Certains rapaces pyromanes particulièrement vicieux n'hésitent pas à mettre le feu à la brousse pour attraper plus facilement leurs proies. Vous allez faire quoi ?

« Les oiseaux sont des cons », disait Pierre Desproges, qui lui-même citait le dessinateur Chaval, dont le réquisitoire ornithophobe était somme toute assez convaincant. Mais peut-être avaient-il tort ; ou, tout au moins, peut-être ont-ils omis de préciser que les oiseaux sont des sales cons. De beaux enfoirés, en somme. Mais plus malins qu'on ne le pense.

C'est ce que semblent indiquer des observations réalisées en Australie, qui suggèrent que certains rapaces propagent volontairement des incendies afin de faire sortir leurs proies de leurs tanières, sans se soucier le moins du monde des pompiers qui risquent leur vie en combattant les feux qui ravagent le bush. Parfois, on se dit que la nature ne mérite pas que nous roulions en voitures hybrides.

Le stratagème employé par les oiseaux de proie – essentiellement des milans noirs et des faucons bérigora - est aussi simple que machiavélique : lorsqu'un petit feu de brousse se déclare, les rapaces se saisissent de brindilles et de bâtons enflammés qu'ils transportent ensuite dans leur bec ou entre leurs serres avant de les lâcher au milieu de l'herbe sèche, qui prend donc feu à son tour et étend rapidement l'incendie. Les lézards, grenouilles et autres insectes sortent alors de leurs cachettes pour fuir les flammes, et les oiseaux, qui les attendent à des points stratégiques, n'ont plus qu'à les cueillir. D'après les témoignages, les oiseaux transportent parfois les morceaux de bois enflammés jusqu'à 500 mètres de leur emplacement initial sans qu'ils s'éteignent. Quant à l'incendie, c'est le problème des animaux qui ne peuvent pas voler. Genre, les humains.

Jusqu'ici, personne n'a photographié ou filmé les oiseaux en train de se livrer à cette pratique honteuse, mais les récits des aborigènes en font mention depuis la nuit des temps. À l'heure actuelle, un avocat australien, Bob Gosford, et un chercheur américain de l'université de Pennsylvanie, Mark Bonda, travaillent sur le sujet, essentiellement en recueillant des témoignages d'aborigènes, de pompiers et de rangers et en consignant leurs propres observations. « Les petits incendies attirent souvent de nombreux oiseaux, à tel point qu'il n'y a pas assez de proies pour tous.
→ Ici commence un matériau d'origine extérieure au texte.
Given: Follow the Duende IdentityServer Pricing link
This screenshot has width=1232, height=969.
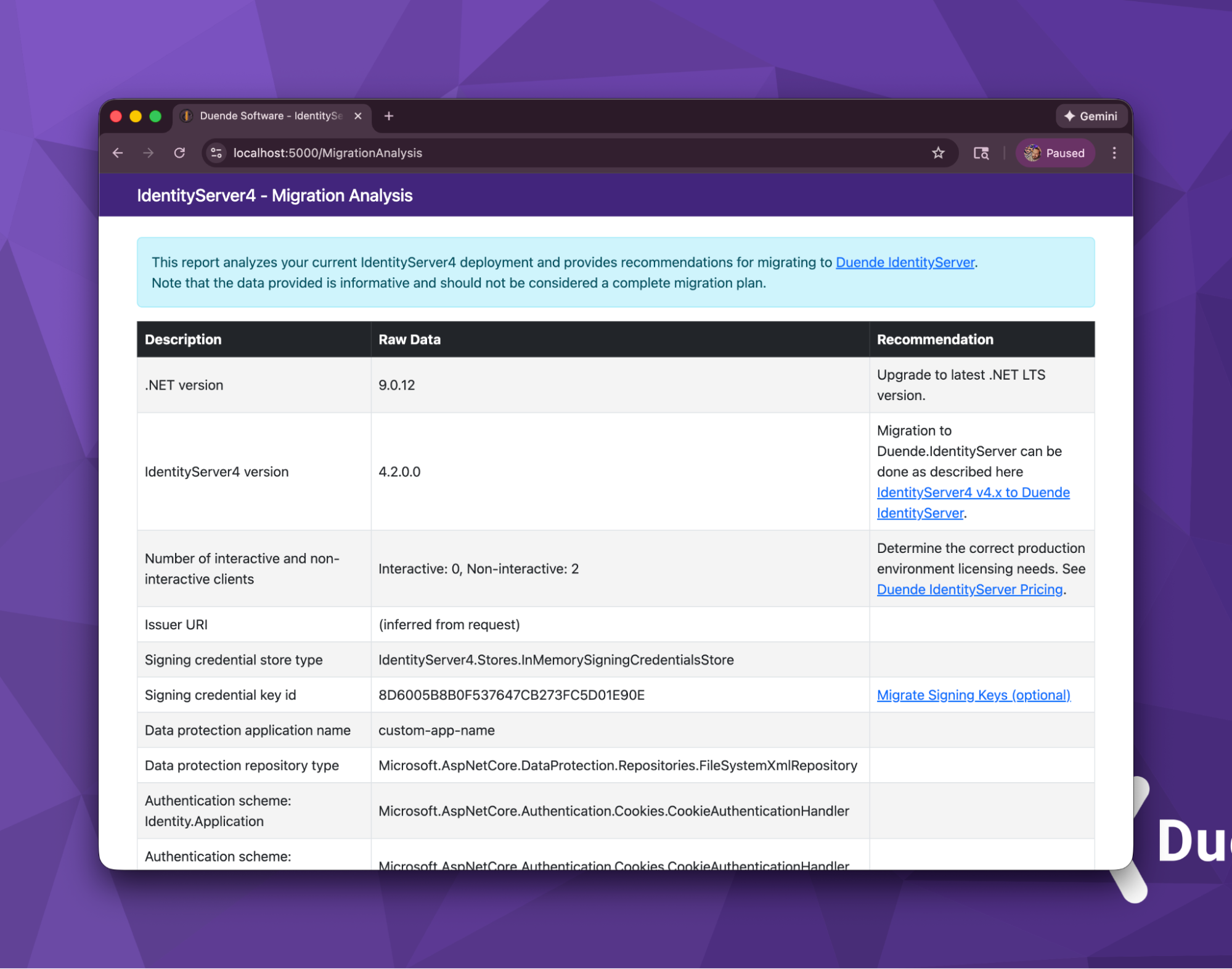Looking at the screenshot, I should pos(969,589).
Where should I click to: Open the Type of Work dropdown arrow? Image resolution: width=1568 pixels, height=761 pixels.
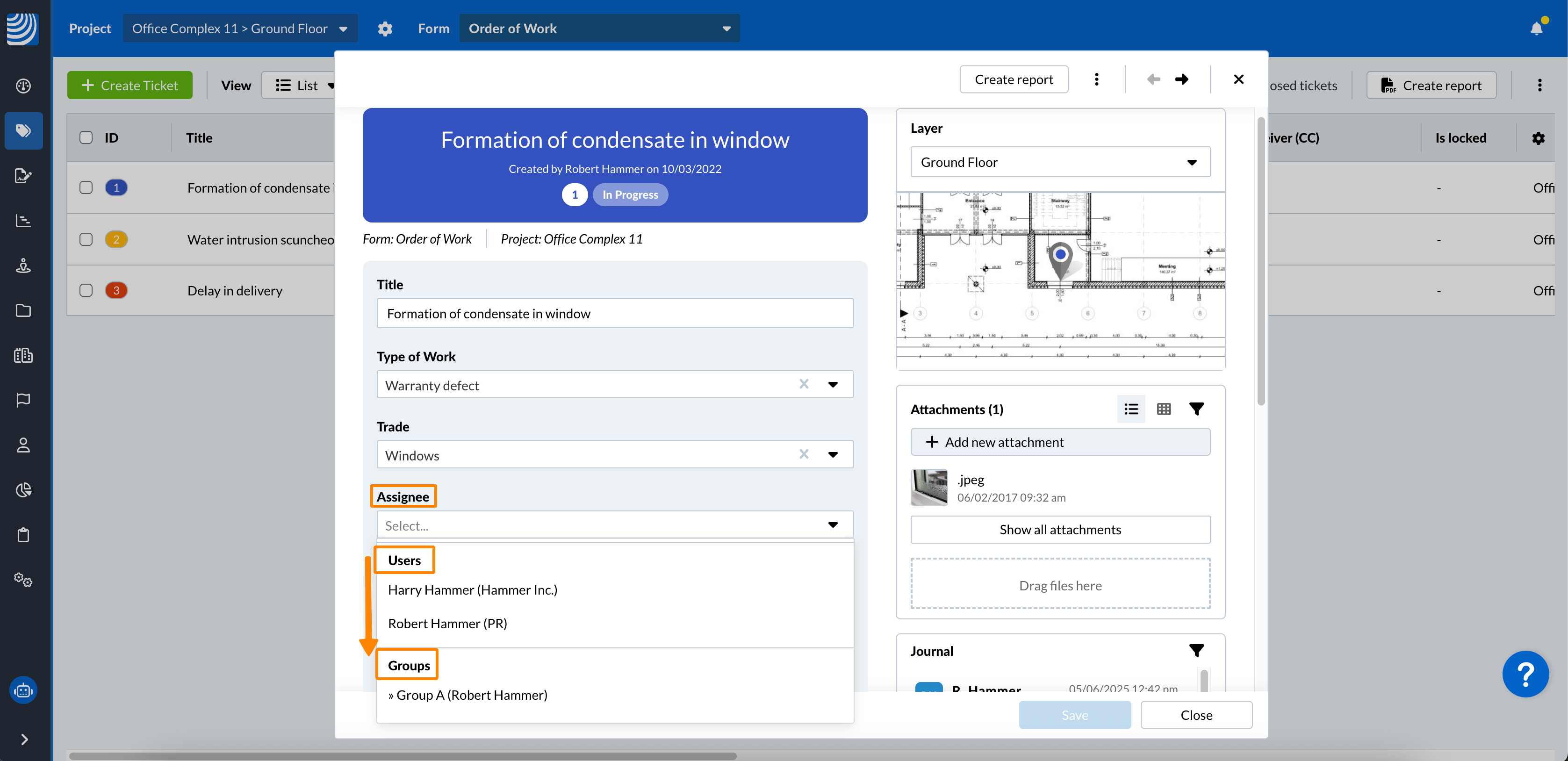(833, 385)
Certains peuvent donc être tentés de déclencher de nouveaux incendies pour faire face à une compétition moins féroce », explique Gosford à IFL Science.

Steve Debus, ornithologue et expert en oiseaux de proie à l'université de la Nouvelle-Angleterre, se veut plus mesuré, puisqu'il estime dans leTimes qu'il est difficile de déterminer si les oiseaux ramassent accidentellement des brindilles enflammées en tentant de saisir des proies ou s'il s'agit d'une démarche volontaire. « Je pense toutefois que les milans noirs et les faucons bérigora sont assez intelligents pour déclencher volontairement des incendies en larguant des braises sur de l'herbe sèche ; nous avons déjà vu ces oiseaux ramasser des miettes et les déposer au bord de petites mares pour attirer des poissons », ajoute-t-il.

Autrement dit, les oiseaux ne sont peut-être pas vraiment des cons. En revanche, ce sont sans doute des pyromanes. Et l'omertà a assez duré.